FOTO: LA NACION/ Sebastián Rodeiro.
Un preso trabaja en la imprenta del penal de Ezeiza
Los seres humanos precisamos determinadas certidumbres que nos den seguridad y nos permitan transitar, con cierta dignidad, por los avatares que nos propone la fantástica aventura de vivir. Sin esas certezas el devenir se transformaría en un caos, en un inconmensurable mar de interrogantes y contradicciones que nos paralizaría y terminaría anulándonos como individuos y como sociedad.
Nuestra vida de relación funciona más o menos de ese modo. Sabemos que si nos aplicamos y esforzamos en el estudio al cabo de un tiempo obtendremos un reconocimiento traducido en un título y quizá, si tenemos suerte, ciertos créditos profesionales. También tenemos la confianza que cuando nos aqueja un mal podemos dirigirnos a un hospital, donde nos medicarán, cuidarán y curarán. Llegamos a nuestro domicilio, accionamos una perilla y la luz se enciende. Y así sucesivamente.
Sin embargo esas certidumbres, que en cierta medida nos permiten conservar niveles aceptables de cordura, desaparecen cuando ingresamos en el mundo penitenciario. Las lógicas de este universo se encuentran atravesadas por discursos esquizofrénicos, que por un lado proclaman y prometen que las personas que atraviesen sus umbrales serán mejores cuando los abandonen, y por el otro se empecina en negar, de modo sistemático, los más elementales derechos que, se supone, deberían contribuir a hacerlos mejores personas. Contradicciones difíciles de explicar.
No ingresaremos en la cansadora redundancia de enumerar las carencias que se verifican tras los muros, ya que se trata de un dato vastamente conocido y corroborado. Lo que nos interesa es repasar, de modo sumario, la información que circuló en los últimos días respecto de trabajo carcelario que, en sustancia, no difiere en demasía de la que cíclicamente se echa a rodar sobre esta misma cuestión, alimentando ciertos fantasmas, que suelen coincidir con los fantasmas de la ignorancia.
++++++++
§ **LISTA DE TAREAS**
A: Indica si cada afirmación concuerda con el texto: (i) las certidumbres de la vida cotidiana desaparecen al ingresar en el mundo penitenciario; (ii) el texto enumera las carencias que se verifican tras los muros; (iii) la información reciente sobre trabajo carcelario difiere mucho de la que circula cíclicamente. Responde sí o no y cita las palabras del texto que lo deciden.
B: Reproduce literalmente el fragmento del texto que va desde "Un preso trabaja" hasta "y como sociedad.".

§ **EXTRACTO DE DATOS**
++++++++
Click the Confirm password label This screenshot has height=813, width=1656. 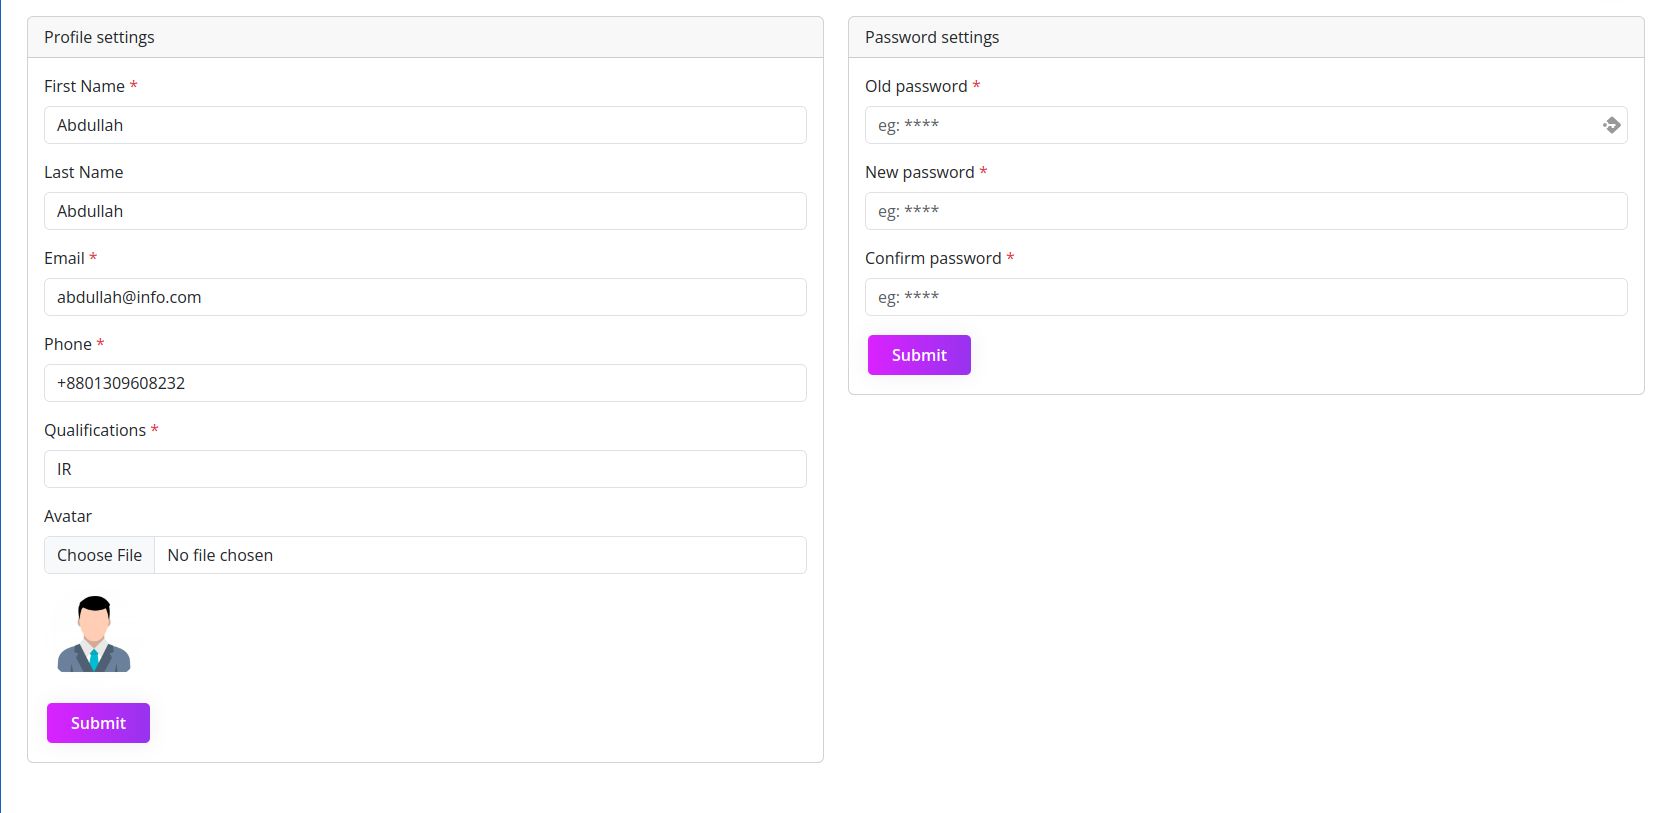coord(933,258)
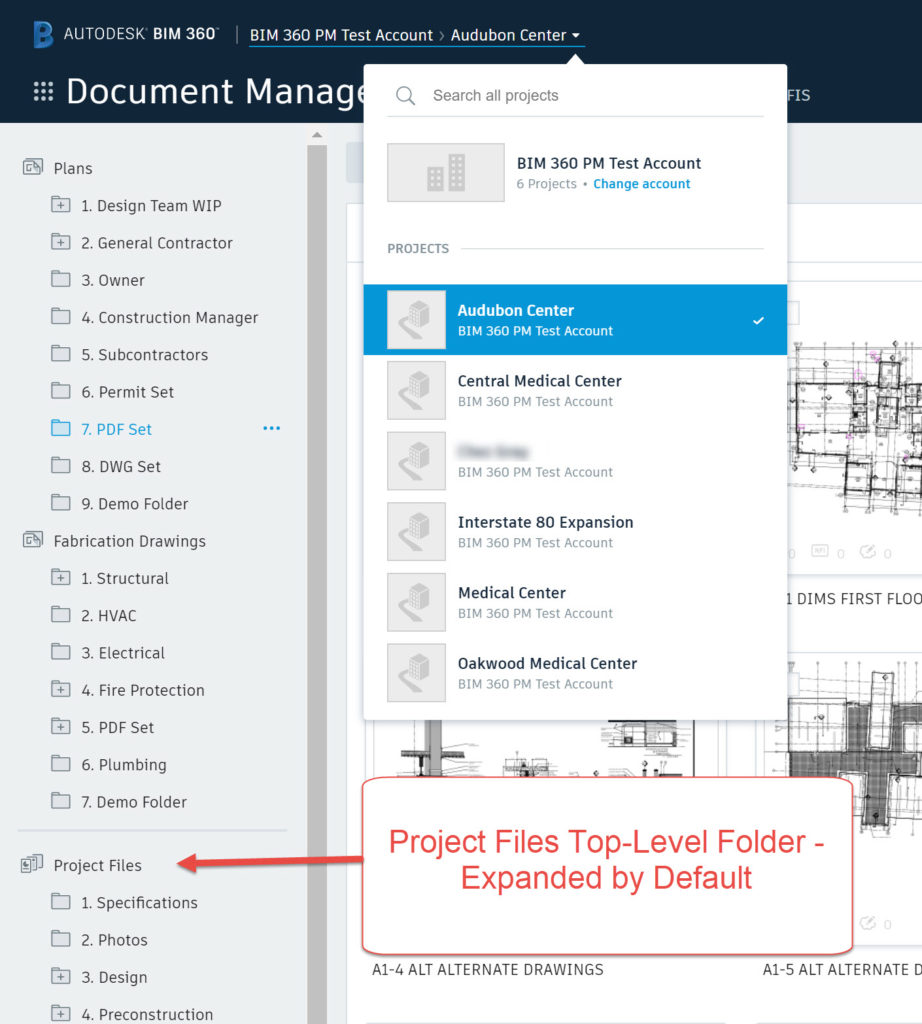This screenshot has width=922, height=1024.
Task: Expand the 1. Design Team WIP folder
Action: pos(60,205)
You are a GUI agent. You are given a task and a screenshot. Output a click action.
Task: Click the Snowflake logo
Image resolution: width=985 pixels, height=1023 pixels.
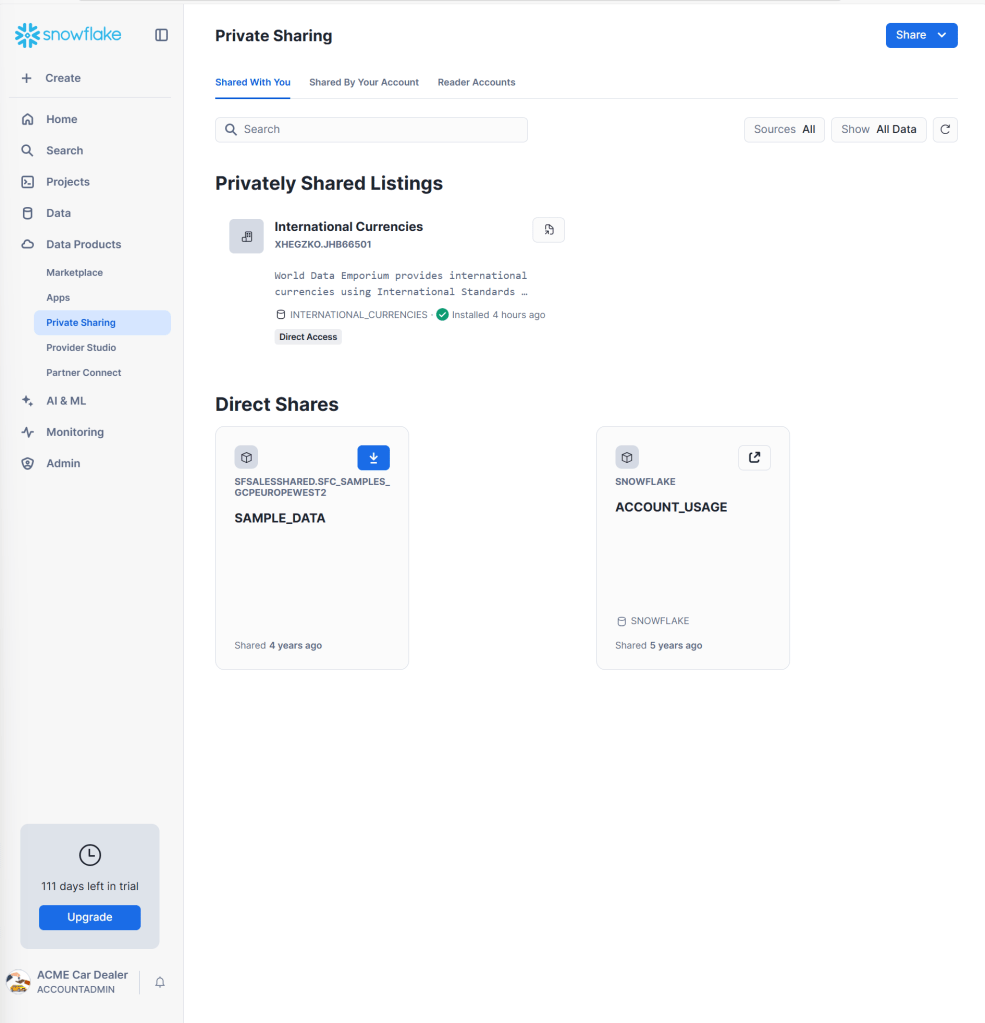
++++++++
§ **RESULTADOS ESPERADOS**
A:
(i) Sí: "desaparecen cuando ingresamos en el mundo penitenciario".
(ii) No: "No ingresaremos en la cansadora redundancia de enumerar las carencias que se verifican tras los muros".
(iii) No: "no difiere en demasía de la que cíclicamente se echa a rodar sobre esta misma cuestión".

B:
Un preso trabaja en la imprenta del penal de Ezeiza
Los seres humanos precisamos determinadas certidumbres que nos den seguridad y nos permitan transitar, con cierta dignidad, por los avatares que nos propone la fantástica aventura de vivir. Sin esas certezas el devenir se transformaría en un caos, en un inconmensurable mar de interrogantes y contradicciones que nos paralizaría y terminaría anulándonos como individuos y como sociedad.